## Vorliegender Auszug
..........

Die Räumung der "Pizzeria Anarchia" in der Mühlhausgasse im zweiten Wiener Bezirk hat am Montag für erhebliches Aufsehen gesorgt. Den Eigentümern wurden seitens der Punks Spekulationsabsichten vorgeworfen. Im Wiener Wohnbauressort wollte man auf APA-Anfrage diesen Vorwurf nicht bestätigen. Allerdings: Die Besitzer stünden schon länger unter Beobachtung der Stadt.

"Wir haben schon länger einen Fokus auf die betreffenden Personen", sagt ein Sprecher von Wohnbaustadtrat Michael Ludwig (SPÖ). Bewohner diverser Zinshäuser hätten vor einigen Jahren über Probleme und Repressalien geklagt, um sie gewissermaßen zum Auszug zu zwingen. Dazu gehörten kaputte Fenster, Probleme mit der Energieversorgung - vor allem im Winter -, unvollständig durchgeführte Reparaturen im Haus, plötzliche Mietvertragskündigungen oder auch Drohungen durch Dritte.

..........

## Die Daten
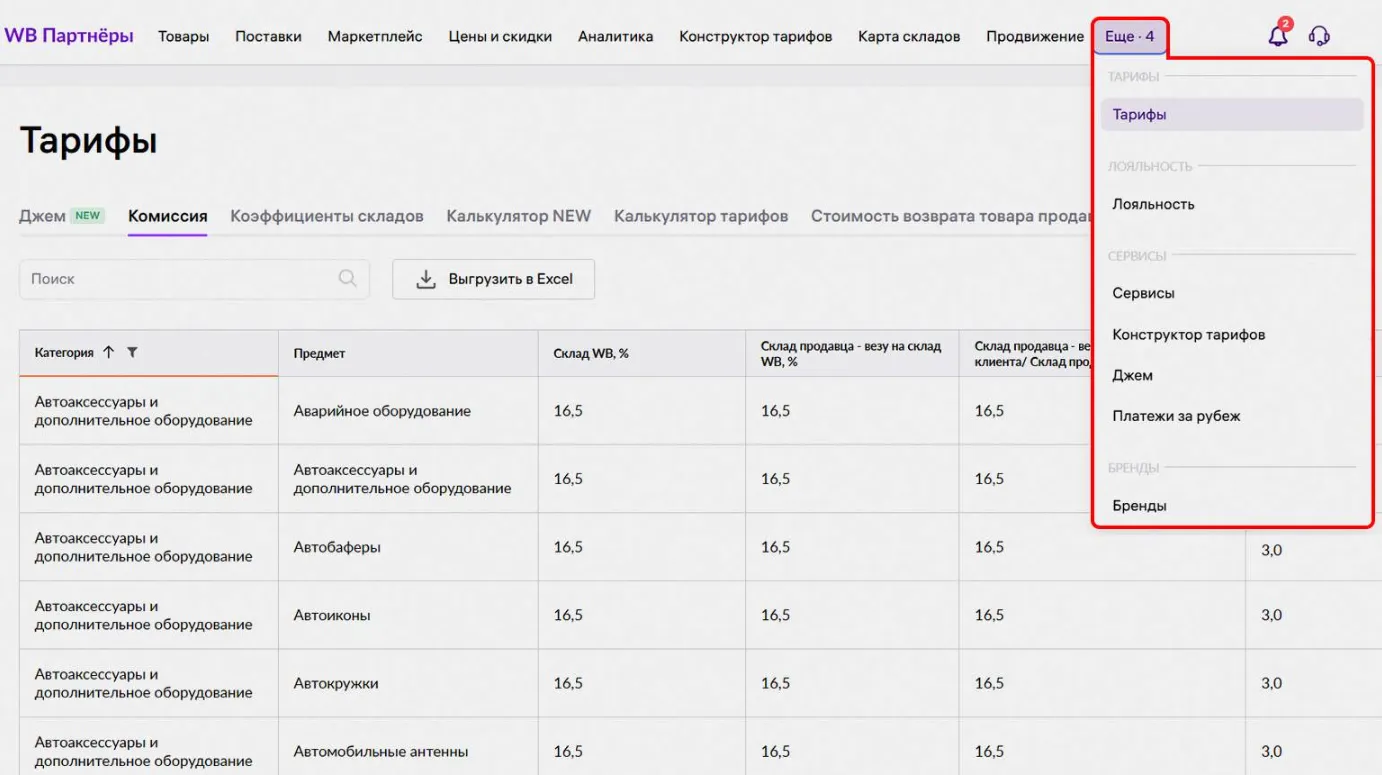Switch to Калькулятор тарифов tab
Screen dimensions: 1382x775
[x=701, y=216]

..........

## Zu erledigen
In welcher Gasse befand sich laut dem Auszug über die Räumung die „Pizzeria Anarchia“?

## Lösung dazu
In der Mühlhausgasse im zweiten Wiener Bezirk.